Permasalahan: Temukan setiap baris dalam catatan di bawah yang memuat kata "width", lalu salin baris-baris tersebut. Pencocokan membedakan huruf besar dan kecil.

Bahan tersedia:
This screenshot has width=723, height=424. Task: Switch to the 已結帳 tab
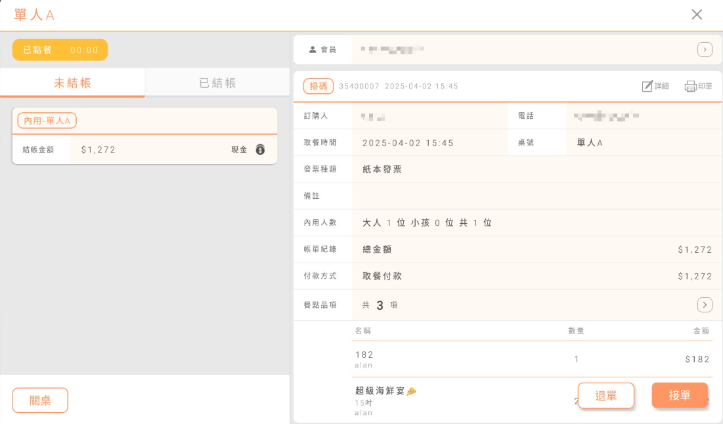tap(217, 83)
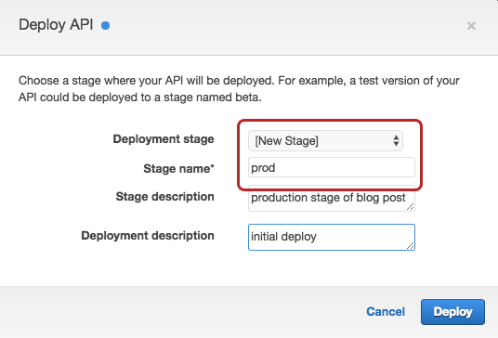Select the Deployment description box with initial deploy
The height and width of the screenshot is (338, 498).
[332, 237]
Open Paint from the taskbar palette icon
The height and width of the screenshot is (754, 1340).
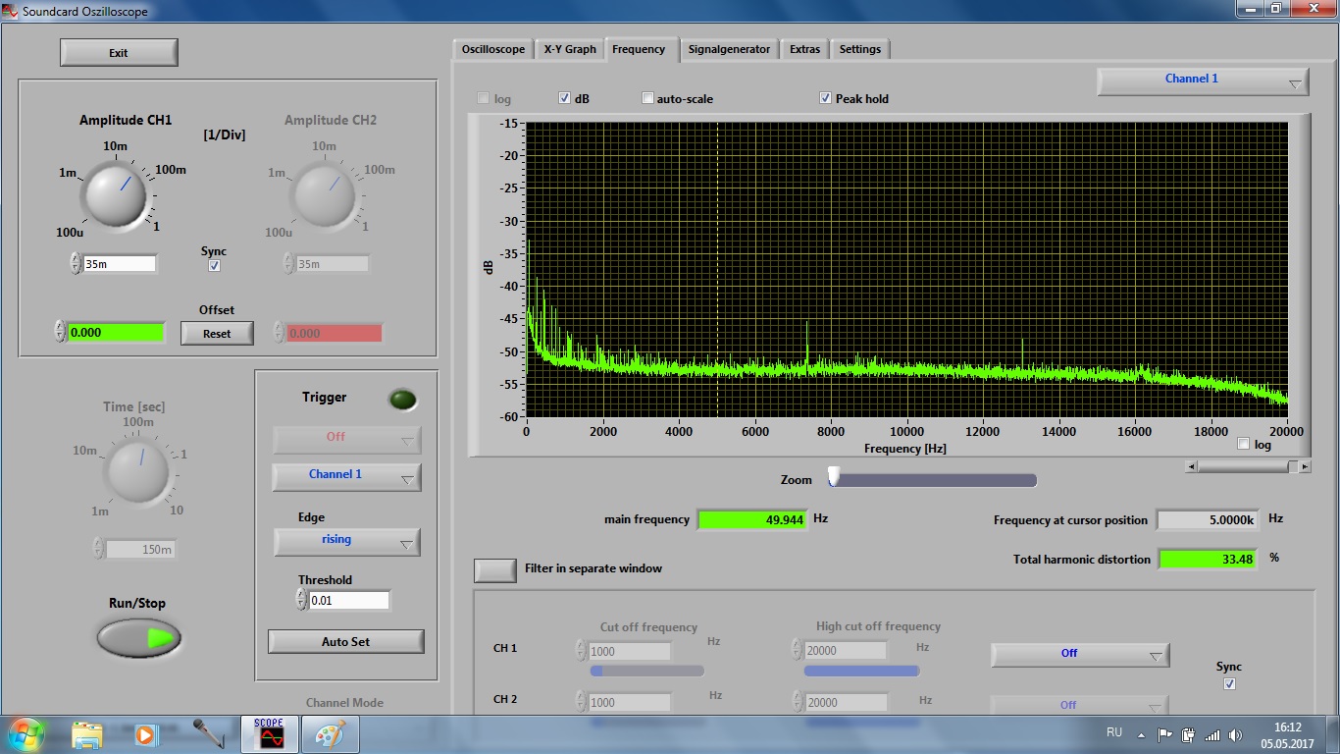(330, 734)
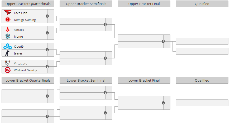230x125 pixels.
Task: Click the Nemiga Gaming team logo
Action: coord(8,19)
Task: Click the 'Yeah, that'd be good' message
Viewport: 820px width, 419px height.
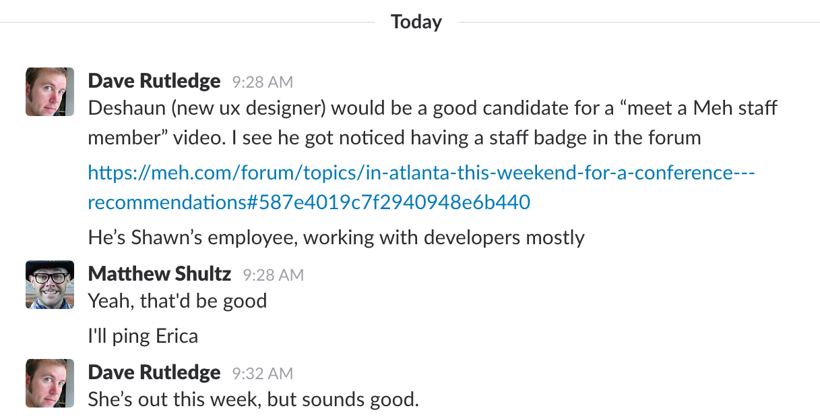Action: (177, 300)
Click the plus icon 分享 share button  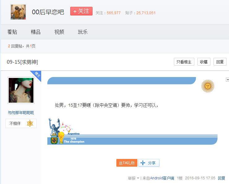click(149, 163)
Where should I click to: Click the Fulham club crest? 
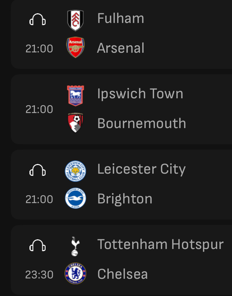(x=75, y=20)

Jawaban berikut:
This screenshot has width=723, height=424. Task: Switch to the 已結帳 tab
The height and width of the screenshot is (338, 498).
The height and width of the screenshot is (754, 1340).
Viewport: 820px width, 419px height.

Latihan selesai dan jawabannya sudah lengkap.